* WHAT YOU WILL DO *
(A) Answer these questions about the text on hate crimes, one answer per line, marked (i), (ii), (iii):
(i) Whom did James von Brunn kill at the Holocaust Memorial Museum?
(ii) About what share of the jokes fell into the largest category?
(iii) What does the tightrope.cc logo proclaim?
(B) Rewrite the text on hate crimes between "I would add" and "fear and counter-hatred.", inclusive, swapping "judgment" for "verdict".

* PAGE TEXT *
>>>

Democracy's Paradox

Wanna hear a good Holocaust joke? Or a rib-tickler about lynching? How about starving Ethiopians? You'll bust a gut.

I spent an
eerie couple of hours recently on the wrong side of the sicko line,
checking out hate sites and hate jokes. What's the difference between a
dead dog in the road and a dead . . .

Wanna hear a good Holocaust joke? Or a rib-tickler about lynching? How about starving Ethiopians? You'll bust a gut.

I spent an
eerie couple of hours recently on the wrong side of the sicko line,
checking out hate sites and hate jokes. What's the difference between a
dead dog in the road and a dead . . .

I won't go
on, but we have to think about this. Hate crimes and hate speech are,
you could say, democracy's paradox. Let's start with a definition: An
"ordinary crime" (as though there could ever be anything ordinary
about, say, murder) morphs into a "hate crime" when it's primary or,
perhaps, entire point is to amplify speech, perfectly legal in and of
itself, that targets and dehumanizes a particular group. Indeed, a hate
crime is a perverted form of altruism in that it isn't generally
committed for personal gain, but rather, for social intimidation and
control.

I would add
that hate crimes also reflect values that are socially marginal. James
von Brunn, who had once blogged that Hitler's worst mistake was that he
didn't gas the Jews, walks into Washington, D.C.'s
Holocaust Memorial Museum with a rifle and opens fire, killing a
security guard. The judgment against him is instant and visceral: He's
a violent loner nut. Look at his eyes. He's not there. His humanity has
been replaced with an ideology of hate. And this judgment begins to
generate both fear and counter-hatred.

I confess
to those emotions, especially as I wandered through some of the sites
that would have stoked von Brunn's fires, like, oh, tightrope.cc, with
a logo that proclaims, "It's not illegal to be White . . . yet" and
flaunts an illustration of a hand holding a noose.

Click on
"n-jokes" and you'll find the humor equivalent of snuff porn or graphic
photos of dead Iraqis: a hundred or so short jokes, which I took the
trouble to categorize. The biggest bunch of them, a good 30 percent,
could be called "murder is funny" jokes, celebrating lynching, gas
ovens, starvation and he-men, a la von Brunn, shooting off their
rifles. The second largest category, about 25 percent, sucked humor out
of the gross dehumanization of the target subjects (African-Americans,
Africans, Jews, Latinos and Chinese). A small group of jokes extolled the joys of slave ownership, with the rest of them resurrecting various long-dead ethnic and racial stereotypes.

<<<

* INFORMATION SHOWN *
>>>

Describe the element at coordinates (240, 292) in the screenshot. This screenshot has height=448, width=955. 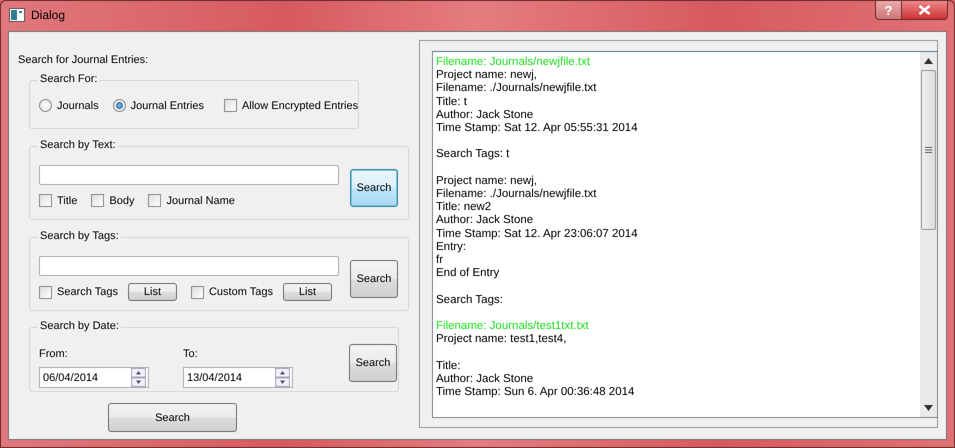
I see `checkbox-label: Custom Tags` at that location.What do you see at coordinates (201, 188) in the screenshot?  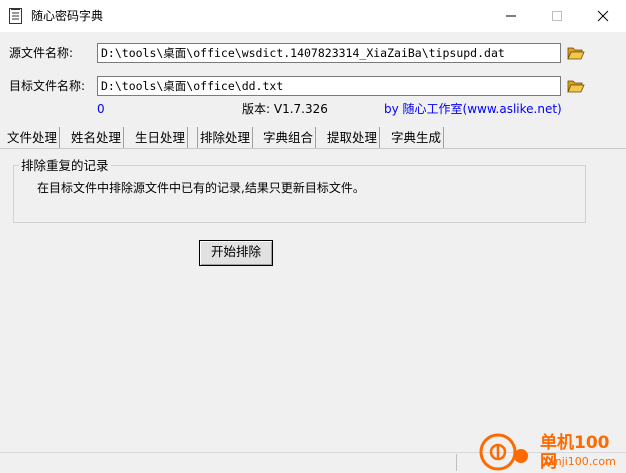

<<<

* ANSWERS FOR THE EXERCISE *
(A)
(i) A security guard.
(ii) About 30 percent.
(iii) "It's not illegal to be White . . . yet"

(B)
I would add
that hate crimes also reflect values that are socially marginal. James
von Brunn, who had once blogged that Hitler's worst mistake was that he
didn't gas the Jews, walks into Washington, D.C.'s
Holocaust Memorial Museum with a rifle and opens fire, killing a
security guard. The verdict against him is instant and visceral: He's
a violent loner nut. Look at his eyes. He's not there. His humanity has
been replaced with an ideology of hate. And this verdict begins to
generate both fear and counter-hatred.